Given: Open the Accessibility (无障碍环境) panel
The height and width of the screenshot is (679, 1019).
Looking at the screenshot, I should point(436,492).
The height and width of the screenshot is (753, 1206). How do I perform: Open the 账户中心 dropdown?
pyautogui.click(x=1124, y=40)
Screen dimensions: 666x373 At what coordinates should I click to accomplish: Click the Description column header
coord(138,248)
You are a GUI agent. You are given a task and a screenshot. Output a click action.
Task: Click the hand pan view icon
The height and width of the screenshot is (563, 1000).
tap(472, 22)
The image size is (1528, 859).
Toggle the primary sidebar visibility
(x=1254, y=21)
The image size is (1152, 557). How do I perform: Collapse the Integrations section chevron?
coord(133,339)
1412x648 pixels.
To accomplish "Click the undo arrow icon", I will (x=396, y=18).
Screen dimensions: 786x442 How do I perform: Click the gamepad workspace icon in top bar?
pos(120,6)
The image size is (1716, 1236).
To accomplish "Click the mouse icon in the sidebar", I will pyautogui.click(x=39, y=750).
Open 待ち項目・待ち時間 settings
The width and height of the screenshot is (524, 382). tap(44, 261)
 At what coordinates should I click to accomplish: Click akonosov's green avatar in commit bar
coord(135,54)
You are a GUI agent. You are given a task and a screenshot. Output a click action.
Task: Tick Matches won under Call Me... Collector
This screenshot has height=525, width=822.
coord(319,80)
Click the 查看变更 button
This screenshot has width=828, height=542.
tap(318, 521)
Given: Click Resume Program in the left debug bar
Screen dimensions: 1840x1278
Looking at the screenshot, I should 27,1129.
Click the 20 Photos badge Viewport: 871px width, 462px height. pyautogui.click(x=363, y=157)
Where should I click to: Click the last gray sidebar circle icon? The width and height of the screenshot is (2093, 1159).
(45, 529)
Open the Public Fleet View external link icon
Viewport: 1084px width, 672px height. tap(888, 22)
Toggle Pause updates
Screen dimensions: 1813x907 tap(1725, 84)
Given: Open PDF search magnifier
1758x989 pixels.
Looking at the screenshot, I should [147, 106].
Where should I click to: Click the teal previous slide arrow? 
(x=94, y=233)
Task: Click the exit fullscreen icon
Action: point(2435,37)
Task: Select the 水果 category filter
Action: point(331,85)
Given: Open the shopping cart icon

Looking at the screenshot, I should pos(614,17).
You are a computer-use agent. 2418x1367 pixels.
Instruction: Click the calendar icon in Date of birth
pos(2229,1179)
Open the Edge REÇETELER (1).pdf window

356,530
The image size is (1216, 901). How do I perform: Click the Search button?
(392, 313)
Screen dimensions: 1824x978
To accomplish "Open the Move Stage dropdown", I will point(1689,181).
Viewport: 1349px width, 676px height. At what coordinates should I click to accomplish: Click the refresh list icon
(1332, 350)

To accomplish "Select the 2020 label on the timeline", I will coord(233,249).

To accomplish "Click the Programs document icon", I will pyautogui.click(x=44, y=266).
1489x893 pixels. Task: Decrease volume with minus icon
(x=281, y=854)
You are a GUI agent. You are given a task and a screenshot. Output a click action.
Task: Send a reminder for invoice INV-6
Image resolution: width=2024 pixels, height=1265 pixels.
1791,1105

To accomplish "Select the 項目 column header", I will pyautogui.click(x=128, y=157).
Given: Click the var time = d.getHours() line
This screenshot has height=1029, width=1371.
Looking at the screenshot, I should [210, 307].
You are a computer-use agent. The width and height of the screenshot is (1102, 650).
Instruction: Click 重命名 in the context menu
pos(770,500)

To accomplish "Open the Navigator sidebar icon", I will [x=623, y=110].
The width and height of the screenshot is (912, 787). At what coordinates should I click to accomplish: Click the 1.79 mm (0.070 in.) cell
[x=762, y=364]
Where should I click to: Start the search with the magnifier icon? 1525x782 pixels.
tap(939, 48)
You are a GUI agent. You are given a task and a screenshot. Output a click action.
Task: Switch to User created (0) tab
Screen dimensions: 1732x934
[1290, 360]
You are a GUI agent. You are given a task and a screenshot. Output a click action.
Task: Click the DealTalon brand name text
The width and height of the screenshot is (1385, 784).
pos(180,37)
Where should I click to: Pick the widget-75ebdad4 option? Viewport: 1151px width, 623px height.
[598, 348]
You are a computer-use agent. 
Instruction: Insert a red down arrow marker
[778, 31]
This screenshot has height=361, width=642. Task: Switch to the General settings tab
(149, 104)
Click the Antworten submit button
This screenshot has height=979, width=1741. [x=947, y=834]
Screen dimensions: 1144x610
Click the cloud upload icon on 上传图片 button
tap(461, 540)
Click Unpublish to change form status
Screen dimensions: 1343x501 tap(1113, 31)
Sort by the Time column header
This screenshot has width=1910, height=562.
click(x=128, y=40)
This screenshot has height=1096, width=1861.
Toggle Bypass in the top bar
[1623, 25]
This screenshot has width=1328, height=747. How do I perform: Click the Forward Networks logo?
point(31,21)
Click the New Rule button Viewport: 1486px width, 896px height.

--------

→ **WHAT NEEDS TO BE DONE**:
The answer must be a verbatim transcription of the entries above, from the first line through the line that contains "Task: Click the hand pan view icon", and nothing more.

→ **RESPONSE FOR THIS EXERCISE**:
Given: Open the Accessibility (无障碍环境) panel
The height and width of the screenshot is (679, 1019).
Looking at the screenshot, I should point(436,492).
The height and width of the screenshot is (753, 1206). How do I perform: Open the 账户中心 dropdown?
pyautogui.click(x=1124, y=40)
Screen dimensions: 666x373 At what coordinates should I click to accomplish: Click the Description column header
coord(138,248)
You are a GUI agent. You are given a task and a screenshot. Output a click action.
Task: Click the hand pan view icon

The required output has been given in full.